SOURCE EXTRACT:
* start *

# Tracy-Widom Law: The starting point

Hi there!

Introduction: RMT deals with matrices with random variables as its entries. RMT is a fascinating field which is expanding rapidly in recent years. In this series of posts, I will be proving the vague convergence of the celebrated Tracy-Widom Law. I will be mostly following the book ‘An Introduction to Random Matrices’ by Anderson et.al.

Ensembles:

Let $T,W$ be independent $N(0,1/2)$ variables. Define $Z=T+iW$ to be a complex random variable. We say that $Z$ follows standard complex normal distribution and denote it as $Z \sim CN(0,1)$, since $E(Z)=0$ and $E(Z\bar{Z})=1$. Let $U$ be a $n\times n$ random matrix with iid $CN(0,1)$  entries and $V$ be a $n\times n$ random matrix with iid $N(0,1)$  entries. Define

$\displaystyle X=\frac{V+V^T}{\sqrt{2}},\ \ Y=\frac{U+U^*}{\sqrt2}$.

Let $P_n^{(1)}$ denote the law of $X$.  The random matrix $X$ is said to belong to the Gaussian orthogonal ensemble [$\mathcal{H}_n^{(1)}$] (GOE(n)). Observe that $X$ is symmetric and $X_{1,1}$ is a $N(0,2)$ random variable while $X_{1,2}$ is $N(0,1)$ random variable.

Let $P_n^{(2)}$ denote the law of $Y$. Then the random matrix $Y$ is said to belong to the Gaussian unitary ensemble [$\mathcal{H}_n^{(2)}$] (GUE(n)). Observe that $Y$ is hermitian and $Y_{1,1}$ is a $N(0,1)$ random variable while $Y_{1,2}$ is $CN(0,1)$ random variable.

Why the law $P_n^{(\beta)}$ special?

Because the density at $H \in \mathcal{H}_N^{(\beta)}$ is proportional to $\exp\left(-\mbox{tr}\frac{\beta H^2}{4}\right)$. Thus for the law $P_n^{(1)}$, the density at $H$ and $OHO^T$ is same for any orthogonal matrix $O$ and for law $P_n^{(2)}$, the density at $H$ and $UHU^{*}$ is same for any unitary matrix $U$ (and hence the names GOE and GUE). This also enables us to find the joint distribution of the eigenvalues exactly!

* end *

SUPPLIED INFORMATION:
* start *

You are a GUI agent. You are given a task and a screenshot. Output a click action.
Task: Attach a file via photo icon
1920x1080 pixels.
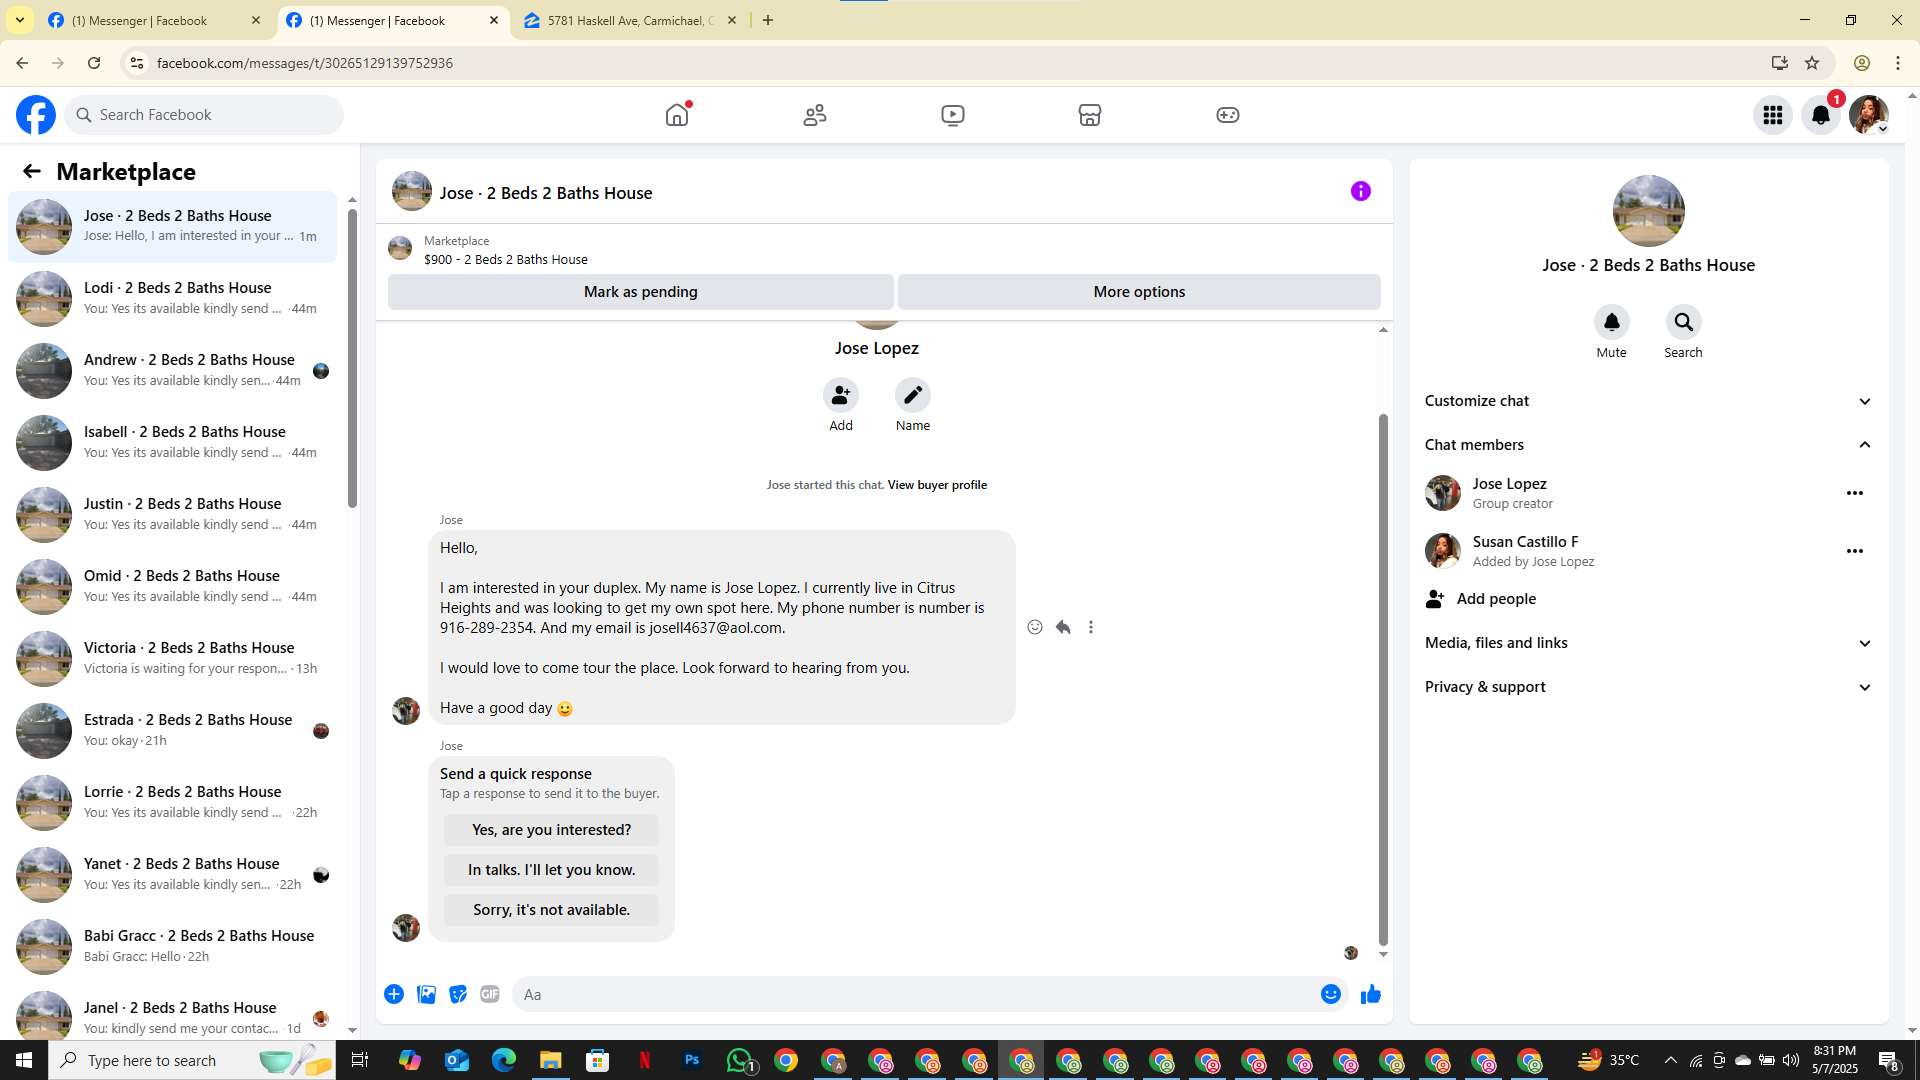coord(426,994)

* end *

GIVEN REQUEST 1:
In the post on the Tracy-Widom law, rewrite the paragraph beginning "Because the density at" as a short bulleted list that keeps its main facts.
GIVEN REQUEST 2:
Extend the post on the Tracy-Widom law, starting after its final sentence.

EXERCISE RESULT 1:
- The density at $H \in \mathcal{H}_N^{(\beta)}$ is proportional to $\exp\left(-\mbox{tr}\frac{\beta H^2}{4}\right)$.
- Under $P_n^{(1)}$, the density at $H$ and at $OHO^T$ is the same for any orthogonal matrix $O$.
- Under $P_n^{(2)}$, the density at $H$ and at $UHU^{*}$ is the same for any unitary matrix $U$.
- These invariances give the names GOE and GUE.
- This property makes it possible to find the exact joint distribution of the eigenvalues.

EXERCISE RESULT 2:
Target: Let $\lambda_1^n\le \lambda_2^n \le \cdots \le \lambda_n^n$ be the eigenvalues of a matrix $X$ from GUE/GOE. Then it is known that the empirical distribution of the eigenvalues $L_n:=\frac1n\sum_{i=1}^n \delta_{\lambda_i^n/sqrt{n}}$ converges weakly, in probability to the semicircle distribution $\sigma(x)\,dx$ with density $\displaystyle \sigma(x) =\frac1{2\pi}\sqrt{4-x^2}\mathbb{I}_{|x|\le 2}$. We also have that $\displaystyle \frac1{\sqrt{n}}\lambda_n^n \stackrel{a.e.}{\to} 2$. What we are interested in the limiting distribution of this largest eigenvalue. In fact what we intend to show is that $\displaystyle n^{2/3}\left(\frac{\lambda_n^n}{\sqrt{n}}-2\right)$ converges weakly. In the initial series of posts we will be only showing the vague convergence of above expression.

Let us adapt this convention: If we are using the notation $\lambda_1^n, \ldots \lambda_n^n$ for eigenvalues then they are ordered. If we use $\lambda_1, \ldots, \lambda_n$ for eigenvalues then they are unordered.

Notations: Let $A=((a_{ij}))_{i,j=1}^n$ be a square matrix of order $n$. The determinant of $A$ will be denoted as

$|A|=\det(A)=\det\limits_{i,j=1}^n a_{ij}$

By laplace expansion we also have the following formula for the determinants.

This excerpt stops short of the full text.